Priscilla soltó una risita y se quedó de pie junto a Hao Yun, con la mirada ardiendo de pasión.
"¿Puedo preguntarte si serías mi caballero?"
"¡no puedo!"
Hao Yun se negó rotundamente: "Rem huele tan bien, ¿quién querría pasar el rato contigo, la Novia Carmesí?"
"Estoy desconsolada, me han rechazado."
"¡Princesa, te has escapado otra vez! Te he estado buscando por todas partes."
Otra persona entró desde fuera del callejón. Hao Yun lo miró fijamente, recorriéndolo con la mirada de arriba abajo. ¡Vaya! Con ese atuendo, cualquiera que no lo conociera pensaría que Goblin Slayer había viajado en el tiempo.
"Lo siento, tu mirada me molesta. No me gustan los hombres."
"¡Hmph! Yo también."
Cuando Hao Yun salió del callejón, escuchó la voz de Priscilla llamándolo desde atrás.
"Espero con interés nuestra próxima reunión."
Hao Yun la ignoró, regresó al puesto de frutas, metió la fruta envasada en su mochila y comenzó a pasear por la calle.
Al llegar a este mundo, Hao Yun aún no había probado la comida callejera, así que decidió hacer un recorrido gastronómico.
Tras pasear y degustar la gastronomía local por las calles, Hao Yun llegó sin darse cuenta a las afueras del palacio real.
"Espero que no le pase nada malo al señor Rom."
Mientras saboreaba un filete, Hao Yun miró hacia el palacio. Sabía perfectamente cuál era el plan del señor Rom: cavar un túnel para rescatar a Felt.
Sinceramente, este plan era una tontería.

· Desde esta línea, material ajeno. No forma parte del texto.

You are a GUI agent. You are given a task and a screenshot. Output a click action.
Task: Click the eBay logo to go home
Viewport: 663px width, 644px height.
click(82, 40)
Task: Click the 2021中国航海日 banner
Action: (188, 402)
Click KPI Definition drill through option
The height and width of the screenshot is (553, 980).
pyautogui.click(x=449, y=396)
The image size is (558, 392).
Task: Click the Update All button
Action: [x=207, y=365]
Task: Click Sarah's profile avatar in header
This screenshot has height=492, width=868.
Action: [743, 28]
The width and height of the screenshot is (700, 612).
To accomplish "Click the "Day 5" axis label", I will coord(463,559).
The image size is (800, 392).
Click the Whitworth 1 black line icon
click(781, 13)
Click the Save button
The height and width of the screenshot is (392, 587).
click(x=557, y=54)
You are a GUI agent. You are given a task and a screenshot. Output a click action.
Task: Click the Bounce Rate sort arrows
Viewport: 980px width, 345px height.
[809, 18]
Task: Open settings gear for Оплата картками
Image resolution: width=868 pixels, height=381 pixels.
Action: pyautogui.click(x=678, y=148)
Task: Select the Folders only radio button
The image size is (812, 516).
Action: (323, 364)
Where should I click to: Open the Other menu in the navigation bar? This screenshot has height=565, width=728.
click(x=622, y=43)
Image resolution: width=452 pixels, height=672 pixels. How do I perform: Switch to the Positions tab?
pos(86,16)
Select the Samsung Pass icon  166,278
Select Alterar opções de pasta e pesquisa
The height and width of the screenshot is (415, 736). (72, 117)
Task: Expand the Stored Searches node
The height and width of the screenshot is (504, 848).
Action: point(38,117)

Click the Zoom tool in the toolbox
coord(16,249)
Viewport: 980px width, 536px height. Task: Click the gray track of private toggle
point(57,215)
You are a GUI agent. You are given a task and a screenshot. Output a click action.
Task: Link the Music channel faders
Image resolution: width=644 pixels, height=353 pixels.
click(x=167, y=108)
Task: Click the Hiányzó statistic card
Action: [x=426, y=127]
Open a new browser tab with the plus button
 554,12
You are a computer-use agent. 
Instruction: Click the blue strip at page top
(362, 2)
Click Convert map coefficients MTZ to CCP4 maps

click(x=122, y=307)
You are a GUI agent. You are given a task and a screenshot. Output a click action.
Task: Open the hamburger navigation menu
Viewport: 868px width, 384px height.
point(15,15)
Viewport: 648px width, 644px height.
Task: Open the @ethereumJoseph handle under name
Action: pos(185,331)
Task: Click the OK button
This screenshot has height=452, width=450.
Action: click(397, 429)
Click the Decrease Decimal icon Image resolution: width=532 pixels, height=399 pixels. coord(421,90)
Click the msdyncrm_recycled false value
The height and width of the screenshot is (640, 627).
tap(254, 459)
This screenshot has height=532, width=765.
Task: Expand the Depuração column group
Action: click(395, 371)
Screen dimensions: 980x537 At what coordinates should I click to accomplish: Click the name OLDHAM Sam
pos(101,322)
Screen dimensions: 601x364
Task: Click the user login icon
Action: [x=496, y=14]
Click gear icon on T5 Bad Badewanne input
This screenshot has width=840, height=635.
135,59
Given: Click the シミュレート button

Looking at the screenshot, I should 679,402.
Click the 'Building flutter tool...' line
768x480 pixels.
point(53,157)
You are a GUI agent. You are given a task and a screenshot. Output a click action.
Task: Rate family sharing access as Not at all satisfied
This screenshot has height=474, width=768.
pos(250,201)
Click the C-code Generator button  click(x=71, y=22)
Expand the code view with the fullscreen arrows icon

Era el palacio real; no era tan fácil entrar.
Con el proceso de selección real en marcha, las fuerzas defensivas sin duda se verán reforzadas de nuevo.
"¡Oye! ¡Suéltame!"
Justo cuando Hao Yun estaba a punto de marcharse, los guardias sacaron a Raizuki Subaru a la fuerza.
Le acompañaba un hombre apuesto de aspecto estoico y distante.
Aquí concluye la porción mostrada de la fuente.